Sulfated chitosan rescues dysfunctional macrophages and accelerates wound healing in diabetic mice.

Emerging evidence suggests that dysfunctional macrophages can cause chronic inflammation and impair tissue regeneration in diabetic wounds. Therefore, improving macrophage behaviors and functions may improve therapeutic outcomes of current treatments in diabetic wounds. Herein, we present a sulfated chitosan (SCS)-doped Collagen type I (Col I/SCS) hydrogel as a candidate for diabetic wound treatments, and assess its efficacy using streptozocin (STZ)-induced diabetic wound model. Results showed that Col I/SCS hydrogel significantly improved wound closure rate, collagen deposition, and revascularization in diabetic wounds.
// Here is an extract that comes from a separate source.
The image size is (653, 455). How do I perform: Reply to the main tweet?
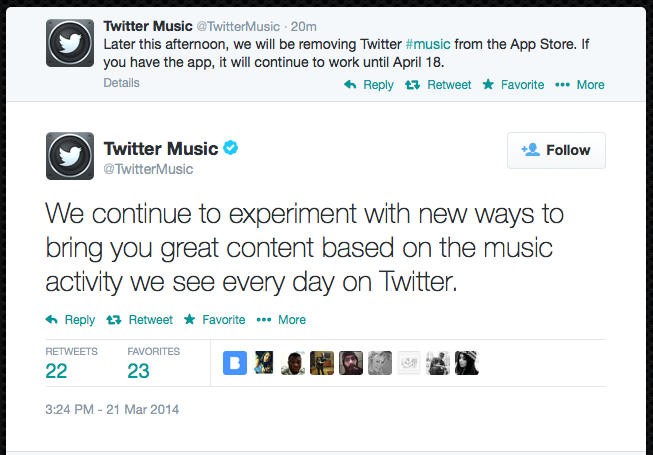70,320
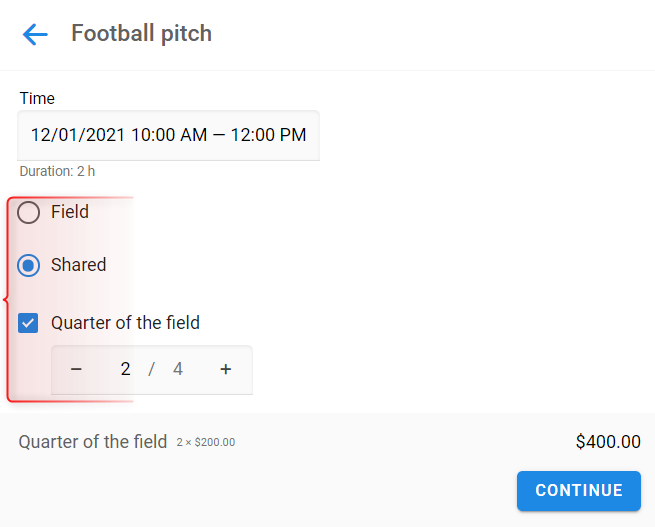Increase quarter count with plus button
This screenshot has width=655, height=527.
pos(226,369)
Flow cytometry analysis and immunofluorescent staining analysis showed that the Col I/SCS hydrogel accelerated the resolution of excessive inflammation by reducing the polarization of M1-like macrophages in chronic diabetic wounds. In addition, ELISA analysis revealed that the Col I/SCS hydrogel reduced the production of pro-inflammatory interleukin (IL)-6 and increased the production of anti-inflammatory cytokines including IL-4 and transforming growth factor-beta 1 (TGF-β1) during wound healing. Moreover, the Col I/SCS hydrogel enhanced the transdifferentiation of macrophages into fibroblasts, which enhanced the formation of collagen and the extracellular matrix (ECM) in wound tissue. We highlight a potential application of manipulating macrophages behaviors in the pathological microenvironment via materials strategy. STATEMENT OF SIGNIFICANCE: Improving the chronic inflammatory microenvironment of diabetic wounds by regulating macrophage behaviors has been of wide concern in recent years. We designed a Col I/SCS hydrogel based on Collagen type I and sulfated chitosan (SCS) without exogenous cells or cytokines, which could significantly improve angiogenesis and resolve chronic inflammation in diabetic wounds, and hence accelerate diabetic wound healing. The Col I/SCS hydrogel could facilitate the polarization of M1-to-M2 macrophages and activate the transdifferentiation of macrophages to fibroblasts. Additionally, the Col I/SCS hydrogel also equilibrated the content of pro-inflammatory and anti-inflammatory cytokines. This strategy may afford a new avenue to improve macrophage functions and accelerate diabetic chronic wound healing.